Al escribir esto, me viene a la memoria un caso trágico ocurrido a pocos metros de nuestra casa en Chile. Un padre, furioso y fuera de sí por algo que había hecho su hijo lo golpeó hasta matarlo.

Dice el Dr. Martin que el suicidio de Hemingway se ubica en un trauma que habría sufrido en su infancia. Su madre –quizás habiendo querido que ese bebé que acababa de llegar al mundo hubiese sido una mujercita-, lo vestía con ropa de niña y empezó a llamarlo “mi pequeña muñequita holandesa¨. A ella le hacía gracia sin duda y a Hemingway quizás no le importaba mucho aunque, sin él darse cuenta, se fue creando en su psique un complejo que habría de explotar estruendosamente más tarde. El padre, por su parte, era maestro en los comportamientos agresivos al punto que cuando su hijo tenía cuatro años, empezó a enseñarle el uso de las armas de fuego. Las armas de fuego habrían de tener una historia trágica dentro de la familia porque Hemingway no fue el único que se quitó la vida de un disparo de escopeta. Su padre lo hizo en 1928, su hermano menor, Leicester lo hizo en 1982 y su nieta, la actriz Margaux Hemingway, en 1996.

Dicen las crónicas que Hemingway detestaba a su madre; la acusó de ser la causante del suicidio de su padre y cuando se tenía que referir a ella, lo hacía en términos que revelaban el odio que le tuvo siempre.

A lo largo de su vida de escritor, Hemingway lo ganó todo. Por la novela “El viejo y el mar” recibió en 1953 el premio Pulitzer, el más prestigioso que en los Estados Unidos se concede por logros en periodismo, literatura y composición musical. Un año más tarde, la Academia Sueca le otorgó el Nobel de Literatura por su obra literaria global. Tuvo fama, los amigos que quiso, disfrutó de la vida como suelen hacerlo los que logran hacerse de una fortuna excepcional, viajó, ejerció de corresponsal de guerra y se casó todas las veces que quiso.

_Datos aportados_

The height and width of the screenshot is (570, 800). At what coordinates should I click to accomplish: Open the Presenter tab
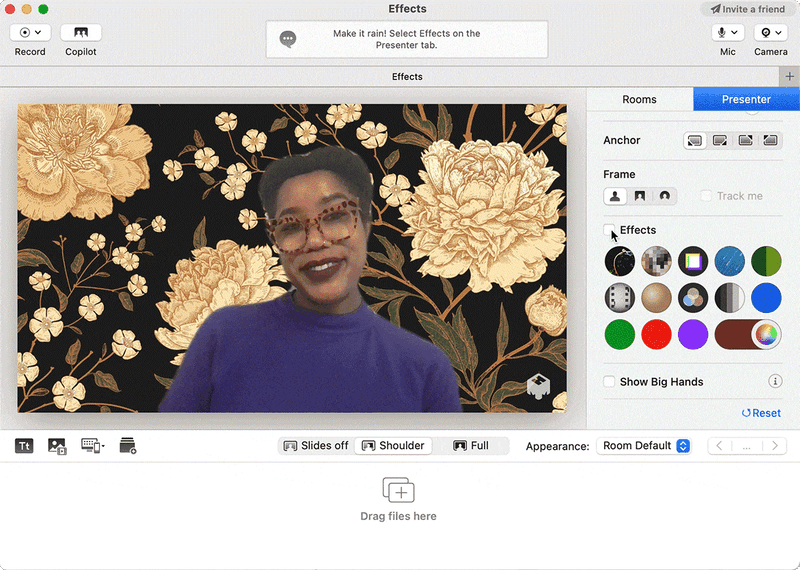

_Tareas pendientes_
(A) Indica si cada afirmación coincide con el texto sobre Hemingway, respondiendo sí o no y citando literalmente las palabras que lo deciden: (i) el padre de Hemingway se quitó la vida en 1928; (ii) Hemingway recibió el premio Pulitzer por la novela "El viejo y el mar"; (iii) el padre empezó a enseñarle el uso de las armas de fuego cuando el hijo tenía seis años.
(B) Extrae del texto sobre Hemingway todo lo que va desde "A lo largo de" hasta "veces que quiso.".
(C) Prolonga el texto sobre Hemingway a partir del punto en que termina.
El listado procede de una fuente distinta.

_Tareas resueltas_
(A)
(i) Sí: "Su padre lo hizo en 1928".
(ii) Sí: "Por la novela “El viejo y el mar” recibió en 1953 el premio Pulitzer".
(iii) No: "cuando su hijo tenía cuatro años, empezó a enseñarle el uso de las armas de fuego".

(B)
A lo largo de su vida de escritor, Hemingway lo ganó todo. Por la novela “El viejo y el mar” recibió en 1953 el premio Pulitzer, el más prestigioso que en los Estados Unidos se concede por logros en periodismo, literatura y composición musical. Un año más tarde, la Academia Sueca le otorgó el Nobel de Literatura por su obra literaria global. Tuvo fama, los amigos que quiso, disfrutó de la vida como suelen hacerlo los que logran hacerse de una fortuna excepcional, viajó, ejerció de corresponsal de guerra y se casó todas las veces que quiso.

(C)
Pero ese mismo éxito lo fue llevando, inexorablemente, al punto de sentirse una persona para la que vivir ya no tenía sentido. A menos que dejen una nota clara, extensa y explicativa confesando sus frágiles intimidades, poco se logra saber cómo afectaron al suicida hechos de su infancia. La agresividad de su padre se hizo realidad en la vida de Hemingway. La indolencia de su madre lo hizo a él un indolente sin causa; o con causa, que es todavía peor.

El Dr. Martin termina diciendo, en los apartes que hemos tomado de su estudio: “Si nuestros padres son la vara con la que nos medimos, vivir a la sombra de un padre suicida equivale a viajar por una carretera llena de baches en un camión cargado de nitroglicerina”.

“Y ustedes, padres, no hagan enojar a sus hijos, sino críenlos según la disciplina e instrucción del Señor” (Efesios 6.4).